La seconde mission, a-t-il continué, sera l’adoption d’un budget pour l’État et, plus généralement, la relance de l’économie israélienne. Il a reconnu qu’elle pourrait ne pas revenir rapidement au niveau où elle était avant la crise de la Covid-19.

Troisième tâche au sommet de l’ordre du jour, la lutte contre l’Iran, a-t-il noté.

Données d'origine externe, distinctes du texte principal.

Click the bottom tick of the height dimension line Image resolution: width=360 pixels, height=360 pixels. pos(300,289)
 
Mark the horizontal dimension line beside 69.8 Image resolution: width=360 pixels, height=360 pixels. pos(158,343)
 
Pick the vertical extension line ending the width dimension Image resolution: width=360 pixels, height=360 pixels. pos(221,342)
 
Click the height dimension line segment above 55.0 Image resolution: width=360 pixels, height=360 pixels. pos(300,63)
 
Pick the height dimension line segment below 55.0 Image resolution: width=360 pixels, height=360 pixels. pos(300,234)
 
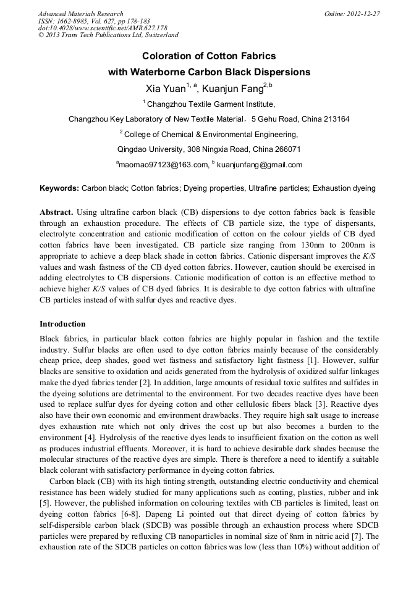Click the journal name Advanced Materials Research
tap(80, 14)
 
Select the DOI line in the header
tap(103, 28)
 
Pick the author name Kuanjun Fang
tap(232, 88)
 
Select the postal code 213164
tap(334, 119)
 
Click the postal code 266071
tap(286, 149)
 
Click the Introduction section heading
tap(62, 324)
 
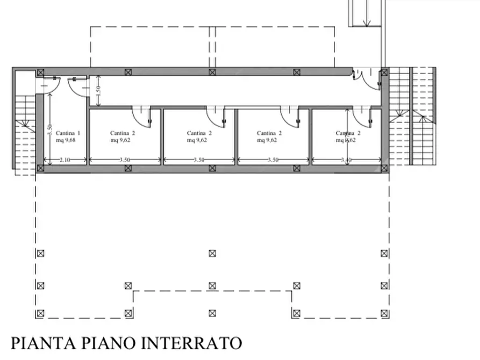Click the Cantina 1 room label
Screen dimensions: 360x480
click(x=68, y=133)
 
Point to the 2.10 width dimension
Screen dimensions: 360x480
click(x=65, y=160)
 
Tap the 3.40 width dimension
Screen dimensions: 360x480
click(x=346, y=160)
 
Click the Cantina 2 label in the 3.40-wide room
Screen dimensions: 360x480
click(x=348, y=133)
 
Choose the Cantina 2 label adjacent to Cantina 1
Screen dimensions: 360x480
click(x=123, y=133)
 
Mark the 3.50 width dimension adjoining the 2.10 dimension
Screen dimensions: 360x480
click(x=125, y=160)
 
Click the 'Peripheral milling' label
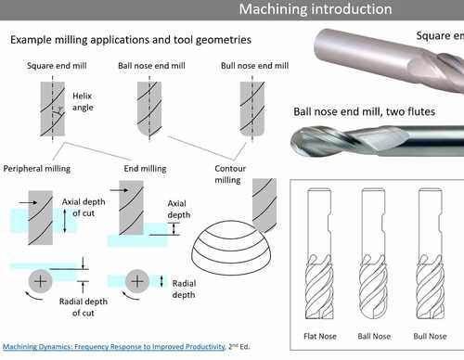[43, 168]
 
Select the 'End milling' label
[145, 168]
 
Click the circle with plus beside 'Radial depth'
[136, 280]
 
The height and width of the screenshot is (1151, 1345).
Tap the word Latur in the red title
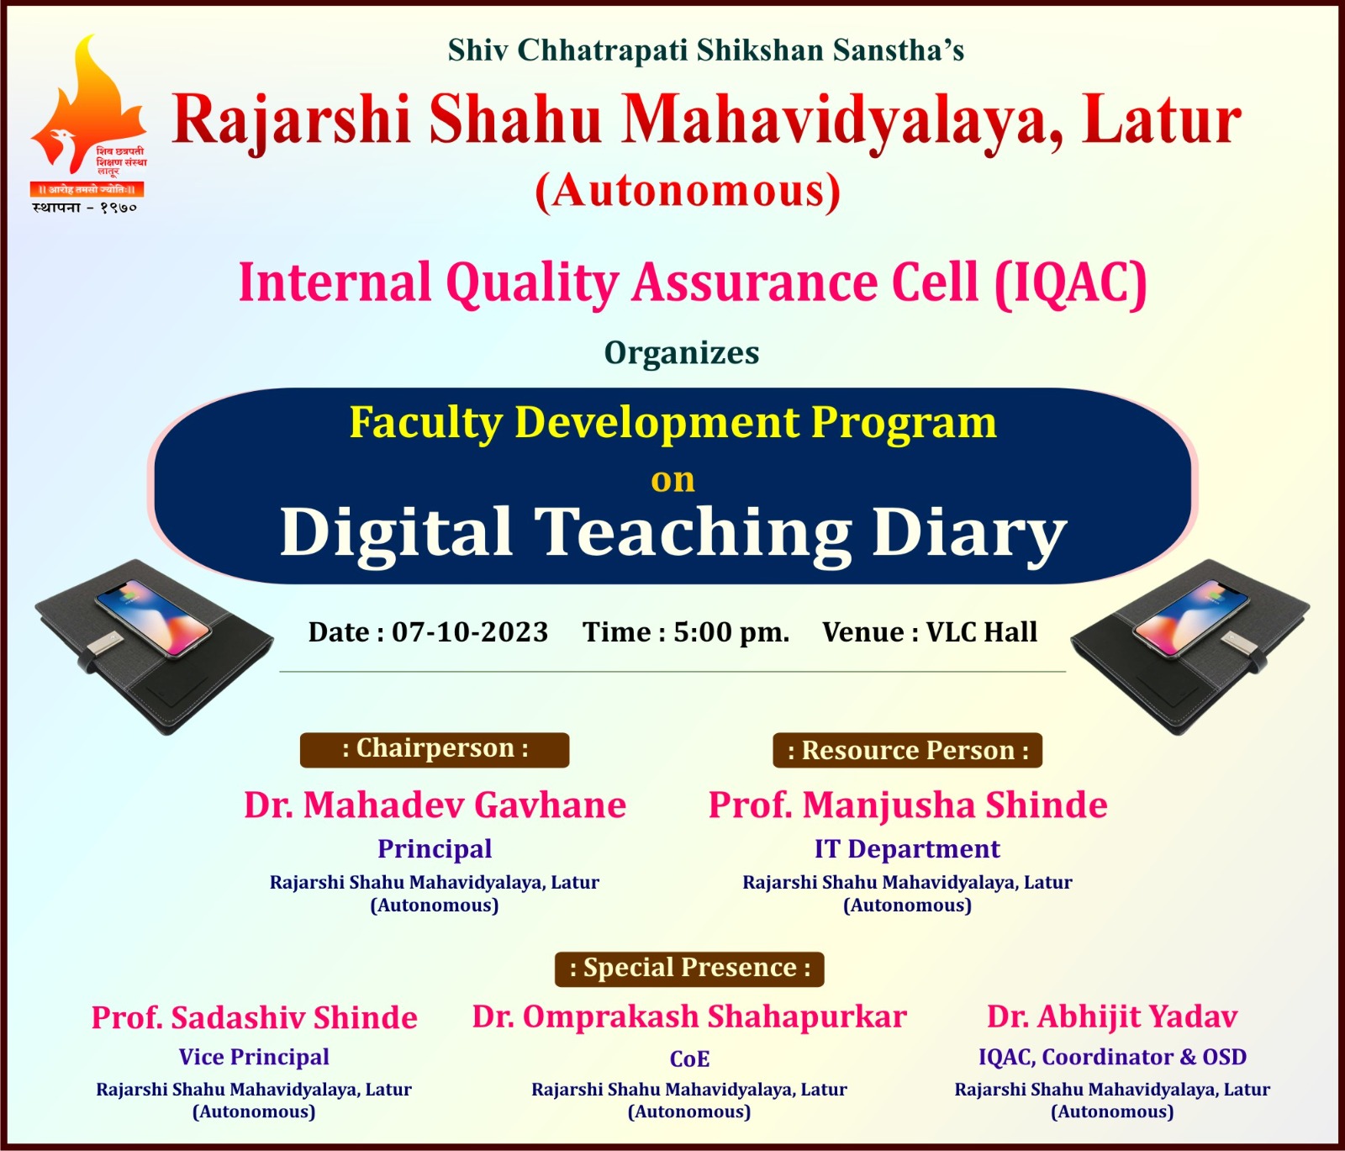click(1162, 120)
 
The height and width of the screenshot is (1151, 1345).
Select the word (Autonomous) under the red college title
click(688, 191)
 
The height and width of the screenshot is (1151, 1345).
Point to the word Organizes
click(682, 352)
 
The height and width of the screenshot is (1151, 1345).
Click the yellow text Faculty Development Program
click(672, 423)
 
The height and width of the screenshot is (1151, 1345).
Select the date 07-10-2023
click(470, 632)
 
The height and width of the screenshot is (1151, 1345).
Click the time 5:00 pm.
click(731, 632)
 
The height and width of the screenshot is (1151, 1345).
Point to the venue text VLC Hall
click(982, 632)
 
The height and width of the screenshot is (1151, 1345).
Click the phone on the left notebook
click(153, 617)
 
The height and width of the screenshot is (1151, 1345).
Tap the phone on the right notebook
click(1192, 617)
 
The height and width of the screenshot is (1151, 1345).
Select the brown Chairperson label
click(435, 749)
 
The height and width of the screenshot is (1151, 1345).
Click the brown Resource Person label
click(908, 750)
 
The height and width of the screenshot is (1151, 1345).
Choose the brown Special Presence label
click(689, 969)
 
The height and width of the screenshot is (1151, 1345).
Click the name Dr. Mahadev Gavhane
click(435, 805)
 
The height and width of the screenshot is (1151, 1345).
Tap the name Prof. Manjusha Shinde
click(908, 805)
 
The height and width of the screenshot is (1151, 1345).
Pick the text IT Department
click(907, 849)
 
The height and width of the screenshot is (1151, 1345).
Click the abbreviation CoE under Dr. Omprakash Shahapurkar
click(689, 1059)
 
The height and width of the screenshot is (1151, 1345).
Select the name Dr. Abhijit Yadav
click(1112, 1017)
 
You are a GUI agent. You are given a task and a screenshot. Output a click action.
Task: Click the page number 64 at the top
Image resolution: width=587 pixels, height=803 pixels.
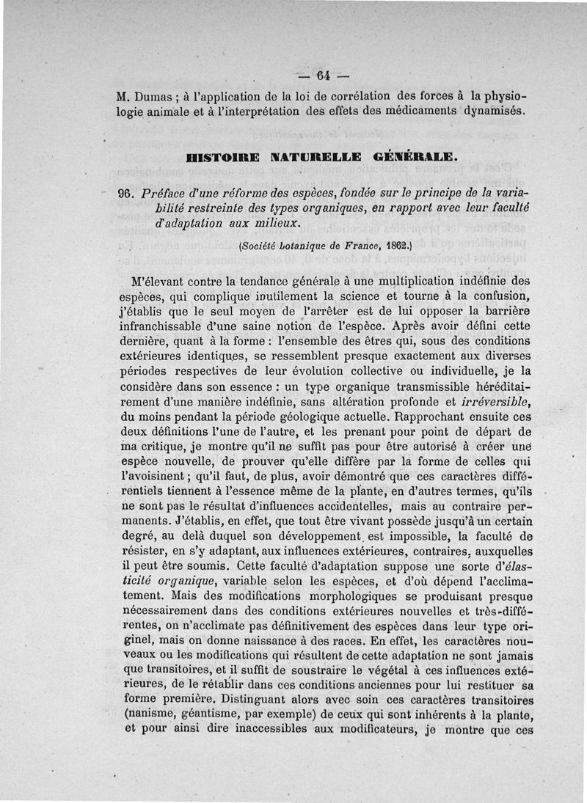point(324,76)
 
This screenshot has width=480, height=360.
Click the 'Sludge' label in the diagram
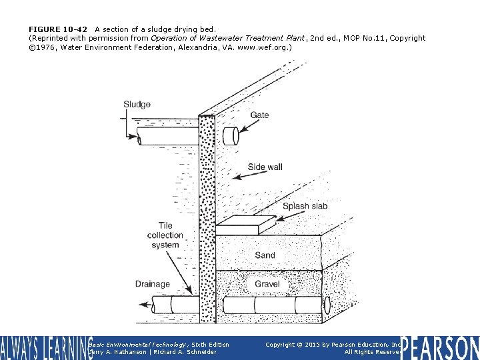[137, 104]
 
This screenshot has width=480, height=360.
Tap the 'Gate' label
[259, 115]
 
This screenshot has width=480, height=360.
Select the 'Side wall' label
[265, 167]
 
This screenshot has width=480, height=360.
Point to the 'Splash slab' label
[305, 206]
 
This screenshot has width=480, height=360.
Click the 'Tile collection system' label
[165, 235]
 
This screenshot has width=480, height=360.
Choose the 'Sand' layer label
[265, 255]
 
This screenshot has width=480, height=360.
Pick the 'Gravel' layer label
[267, 284]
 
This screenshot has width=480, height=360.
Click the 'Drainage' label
[153, 284]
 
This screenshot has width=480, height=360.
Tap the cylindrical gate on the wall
[231, 136]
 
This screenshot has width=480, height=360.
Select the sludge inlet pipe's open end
[139, 138]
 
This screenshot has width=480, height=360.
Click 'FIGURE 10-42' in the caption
[58, 29]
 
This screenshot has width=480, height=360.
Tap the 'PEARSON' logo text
[440, 348]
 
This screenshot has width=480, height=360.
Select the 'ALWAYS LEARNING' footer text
[45, 348]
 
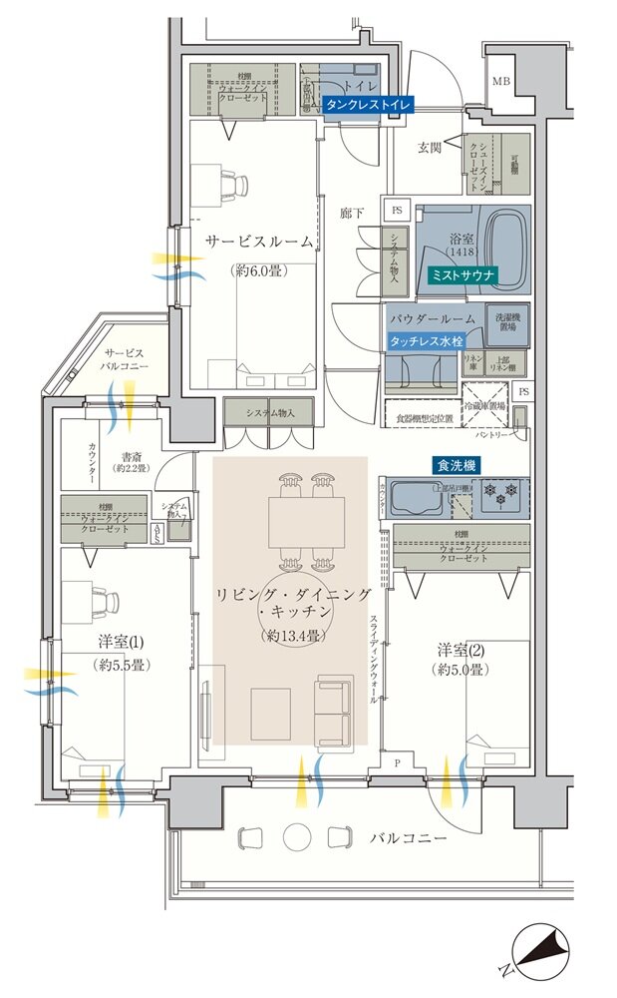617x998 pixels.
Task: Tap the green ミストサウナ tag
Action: pos(461,273)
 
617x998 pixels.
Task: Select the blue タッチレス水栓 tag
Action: pos(427,340)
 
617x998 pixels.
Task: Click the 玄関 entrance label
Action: pos(430,148)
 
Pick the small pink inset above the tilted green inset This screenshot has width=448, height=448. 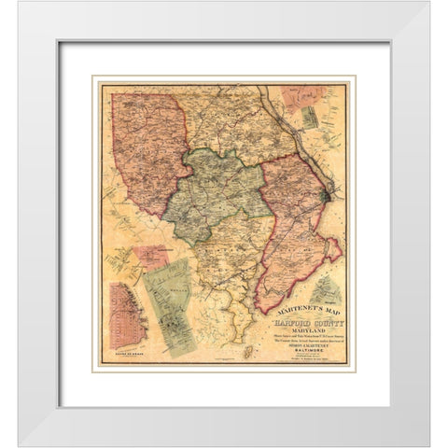coord(151,257)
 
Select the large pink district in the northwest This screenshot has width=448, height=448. coord(145,149)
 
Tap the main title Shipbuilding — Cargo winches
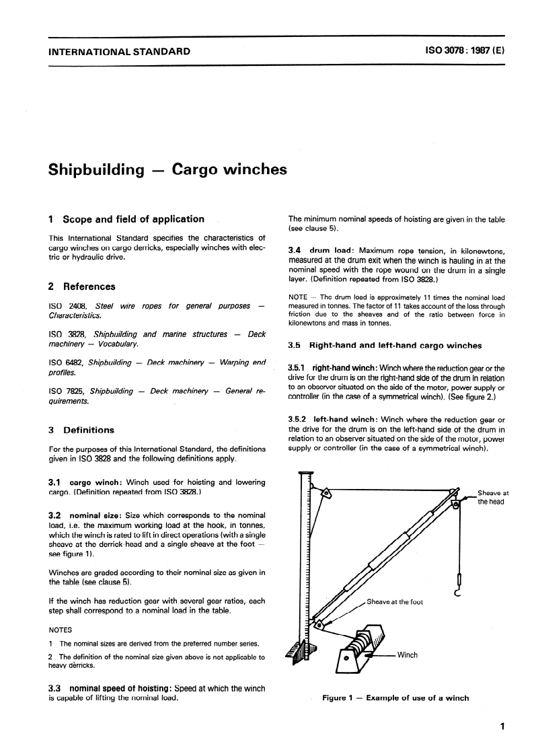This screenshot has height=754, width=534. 168,169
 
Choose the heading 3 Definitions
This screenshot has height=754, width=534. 82,430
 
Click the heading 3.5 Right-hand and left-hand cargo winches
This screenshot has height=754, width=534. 385,346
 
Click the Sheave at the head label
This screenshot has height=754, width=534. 493,497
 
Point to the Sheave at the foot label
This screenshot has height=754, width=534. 394,601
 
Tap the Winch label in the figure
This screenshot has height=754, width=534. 408,654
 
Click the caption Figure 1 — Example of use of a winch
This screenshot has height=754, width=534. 395,698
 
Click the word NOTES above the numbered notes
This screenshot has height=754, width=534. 61,630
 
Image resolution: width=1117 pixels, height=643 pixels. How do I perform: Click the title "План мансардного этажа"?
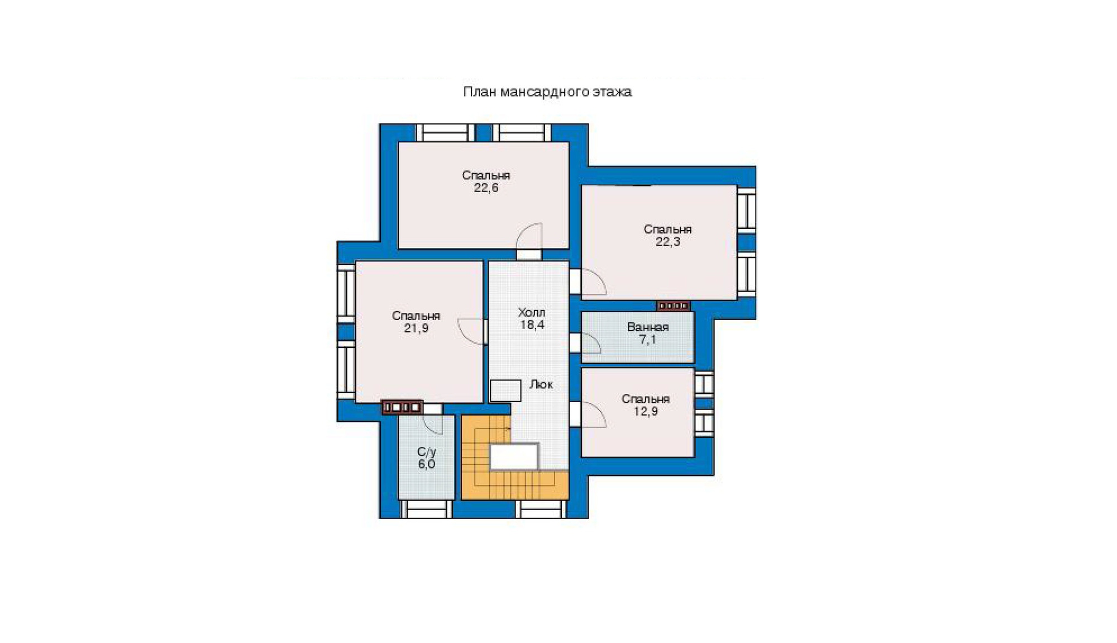[547, 92]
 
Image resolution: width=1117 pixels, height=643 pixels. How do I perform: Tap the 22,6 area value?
[486, 188]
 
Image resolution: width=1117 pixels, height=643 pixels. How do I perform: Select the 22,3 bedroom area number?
[667, 242]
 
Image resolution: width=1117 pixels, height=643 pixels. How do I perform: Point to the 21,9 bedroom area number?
[416, 328]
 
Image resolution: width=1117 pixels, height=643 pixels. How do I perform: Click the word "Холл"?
[532, 312]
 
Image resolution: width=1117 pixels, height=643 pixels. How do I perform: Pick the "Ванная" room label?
[648, 327]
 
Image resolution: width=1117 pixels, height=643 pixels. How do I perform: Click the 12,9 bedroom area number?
[645, 412]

La quatrième sera de combattre l’enquête sur de potentiels crimes de guerre qui pourrait être lancée par la Cour pénale internationale (CPI).

« C’est un développement troublant… C’est une menace stratégique » pour l’État juif et pour l’armée israélienne, a-t-il commenté, ajoutant qu’il n’utilisait ce type de langage que rarement.

La cinquième mission concerne la question diplomatique posée par l’annexion de la Cisjordanie. « Je ne dissimule pas mon intention de l’aborder rapidement au cabinet », a-t-il annoncé.